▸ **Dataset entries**

=== Begin Enclosure ===

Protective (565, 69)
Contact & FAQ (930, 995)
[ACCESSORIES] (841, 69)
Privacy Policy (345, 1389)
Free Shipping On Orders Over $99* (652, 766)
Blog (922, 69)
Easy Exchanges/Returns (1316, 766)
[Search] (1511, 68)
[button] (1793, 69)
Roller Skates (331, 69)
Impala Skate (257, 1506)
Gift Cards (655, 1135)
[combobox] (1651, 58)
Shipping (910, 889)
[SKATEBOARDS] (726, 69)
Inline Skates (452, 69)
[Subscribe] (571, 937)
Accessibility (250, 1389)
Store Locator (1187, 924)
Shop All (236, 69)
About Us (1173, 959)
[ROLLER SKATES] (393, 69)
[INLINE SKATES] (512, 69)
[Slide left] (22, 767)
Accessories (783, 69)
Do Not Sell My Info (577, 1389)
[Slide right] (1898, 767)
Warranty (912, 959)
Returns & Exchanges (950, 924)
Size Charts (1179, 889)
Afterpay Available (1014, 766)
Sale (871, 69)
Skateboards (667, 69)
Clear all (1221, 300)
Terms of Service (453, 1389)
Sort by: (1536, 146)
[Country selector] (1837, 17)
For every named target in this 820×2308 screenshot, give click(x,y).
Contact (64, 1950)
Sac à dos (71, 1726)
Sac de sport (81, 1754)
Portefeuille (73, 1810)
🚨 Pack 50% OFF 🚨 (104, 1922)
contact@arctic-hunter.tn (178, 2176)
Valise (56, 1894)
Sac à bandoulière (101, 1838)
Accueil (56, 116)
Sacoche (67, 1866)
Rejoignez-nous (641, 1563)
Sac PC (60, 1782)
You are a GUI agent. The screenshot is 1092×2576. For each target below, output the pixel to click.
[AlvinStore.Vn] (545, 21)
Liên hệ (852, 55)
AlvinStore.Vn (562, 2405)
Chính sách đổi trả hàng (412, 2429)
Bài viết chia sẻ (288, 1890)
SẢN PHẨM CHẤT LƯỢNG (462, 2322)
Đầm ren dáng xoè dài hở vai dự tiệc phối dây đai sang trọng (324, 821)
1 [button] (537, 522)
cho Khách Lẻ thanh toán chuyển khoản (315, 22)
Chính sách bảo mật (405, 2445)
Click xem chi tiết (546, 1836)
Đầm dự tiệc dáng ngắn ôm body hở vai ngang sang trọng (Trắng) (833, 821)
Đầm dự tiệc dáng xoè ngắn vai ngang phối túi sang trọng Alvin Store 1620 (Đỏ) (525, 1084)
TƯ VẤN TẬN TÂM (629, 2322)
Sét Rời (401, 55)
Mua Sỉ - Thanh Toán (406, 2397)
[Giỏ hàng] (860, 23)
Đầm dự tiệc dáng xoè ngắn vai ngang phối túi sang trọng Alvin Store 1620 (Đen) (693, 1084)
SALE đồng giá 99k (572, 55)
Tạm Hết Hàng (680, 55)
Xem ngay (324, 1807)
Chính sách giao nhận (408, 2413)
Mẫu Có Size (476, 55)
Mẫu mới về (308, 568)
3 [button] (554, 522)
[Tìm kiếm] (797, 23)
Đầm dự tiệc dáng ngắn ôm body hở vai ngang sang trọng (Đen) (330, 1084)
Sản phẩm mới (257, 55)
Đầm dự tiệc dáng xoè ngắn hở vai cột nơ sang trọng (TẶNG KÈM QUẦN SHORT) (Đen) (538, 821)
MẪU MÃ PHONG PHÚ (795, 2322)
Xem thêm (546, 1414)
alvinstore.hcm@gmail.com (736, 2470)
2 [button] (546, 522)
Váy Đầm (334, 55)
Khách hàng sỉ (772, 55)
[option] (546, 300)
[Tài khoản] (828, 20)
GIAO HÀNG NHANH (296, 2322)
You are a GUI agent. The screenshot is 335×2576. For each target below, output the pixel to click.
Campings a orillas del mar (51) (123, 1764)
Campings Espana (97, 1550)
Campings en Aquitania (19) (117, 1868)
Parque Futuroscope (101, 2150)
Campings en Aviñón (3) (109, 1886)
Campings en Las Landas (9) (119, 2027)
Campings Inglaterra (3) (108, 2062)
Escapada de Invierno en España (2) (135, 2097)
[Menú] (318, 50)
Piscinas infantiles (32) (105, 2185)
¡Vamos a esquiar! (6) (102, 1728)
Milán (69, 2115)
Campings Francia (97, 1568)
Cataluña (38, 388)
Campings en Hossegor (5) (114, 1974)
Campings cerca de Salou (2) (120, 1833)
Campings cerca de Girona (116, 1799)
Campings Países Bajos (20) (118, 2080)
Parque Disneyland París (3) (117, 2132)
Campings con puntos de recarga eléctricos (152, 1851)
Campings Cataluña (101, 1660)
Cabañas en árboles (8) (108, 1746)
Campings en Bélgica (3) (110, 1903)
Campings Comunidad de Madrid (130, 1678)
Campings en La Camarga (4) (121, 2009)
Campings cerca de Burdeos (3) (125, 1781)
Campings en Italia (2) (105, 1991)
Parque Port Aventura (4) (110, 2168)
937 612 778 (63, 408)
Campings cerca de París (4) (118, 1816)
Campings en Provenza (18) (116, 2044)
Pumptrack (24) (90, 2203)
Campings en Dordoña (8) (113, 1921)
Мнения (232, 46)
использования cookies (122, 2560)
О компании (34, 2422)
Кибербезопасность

=== End Enclosure ===

Nothing beyond the lines from the start of the entries through the line with "SẢN PHẨM CHẤT LƯỢNG (462, 2322)" should appear. Repeat those lines exactly, both ends included.

▸ **Problem solution**
Protective (565, 69)
Contact & FAQ (930, 995)
[ACCESSORIES] (841, 69)
Privacy Policy (345, 1389)
Free Shipping On Orders Over $99* (652, 766)
Blog (922, 69)
Easy Exchanges/Returns (1316, 766)
[Search] (1511, 68)
[button] (1793, 69)
Roller Skates (331, 69)
Impala Skate (257, 1506)
Gift Cards (655, 1135)
[combobox] (1651, 58)
Shipping (910, 889)
[SKATEBOARDS] (726, 69)
Inline Skates (452, 69)
[Subscribe] (571, 937)
Accessibility (250, 1389)
Store Locator (1187, 924)
Shop All (236, 69)
About Us (1173, 959)
[ROLLER SKATES] (393, 69)
[INLINE SKATES] (512, 69)
[Slide left] (22, 767)
Accessories (783, 69)
Do Not Sell My Info (577, 1389)
[Slide right] (1898, 767)
Warranty (912, 959)
Returns & Exchanges (950, 924)
Size Charts (1179, 889)
Afterpay Available (1014, 766)
Sale (871, 69)
Skateboards (667, 69)
Clear all (1221, 300)
Terms of Service (453, 1389)
Sort by: (1536, 146)
[Country selector] (1837, 17)
For every named target in this 820×2308 screenshot, give click(x,y).
Contact (64, 1950)
Sac à dos (71, 1726)
Sac de sport (81, 1754)
Portefeuille (73, 1810)
🚨 Pack 50% OFF 🚨 (104, 1922)
contact@arctic-hunter.tn (178, 2176)
Valise (56, 1894)
Sac à bandoulière (101, 1838)
Accueil (56, 116)
Sacoche (67, 1866)
Rejoignez-nous (641, 1563)
Sac PC (60, 1782)
You are a GUI agent. The screenshot is 1092×2576. For each target below, output the pixel to click.
[AlvinStore.Vn] (545, 21)
Liên hệ (852, 55)
AlvinStore.Vn (562, 2405)
Chính sách đổi trả hàng (412, 2429)
Bài viết chia sẻ (288, 1890)
SẢN PHẨM CHẤT LƯỢNG (462, 2322)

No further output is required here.